MCP tools intentionally do not expose scope; they operate on unscoped assistant memory with optional project grouping. Use the REST API or SDK scope field when building multi-user or multi-tenant apps that need hard isolation.

search_memory

Search for relevant memories using natural-language questions.

Parameter Type Required Description
query string Yes Natural language search query (use complete sentences)
limit number No Results to return, 1-10 (default: 5)
category enum No Filter by preference, fact, decision, or context
project string No Filter to a specific project. Omit to search all
threshold number No Similarity threshold 0-1. Higher = broader. Default 0.6

memory_feedback

Rate a retrieved memory to improve future retrieval quality.

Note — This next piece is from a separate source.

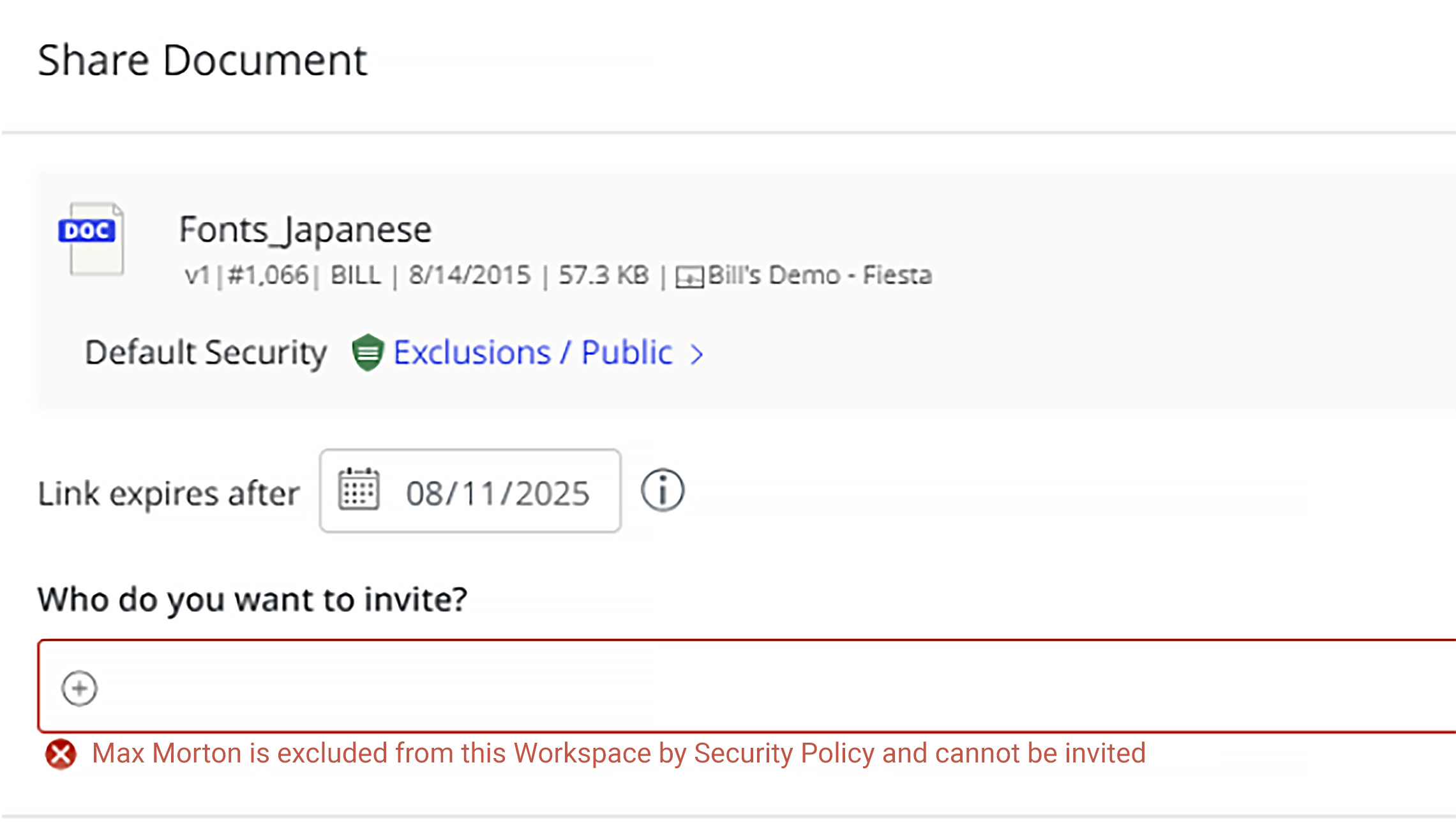The image size is (1456, 834).
Task: Click the Share Document heading
Action: [x=203, y=59]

Parameter Type Required Description
memoryId string Yes The memory ID (from search results)
type enum Yes helpful, not_helpful, outdated, or wrong
context string No Why this feedback

Feedback affects ranking only. If a memory is wrong or outdated and the corrected content is known, use update_memory to change the saved memory.

update_memory

Correct or refine an existing saved memory.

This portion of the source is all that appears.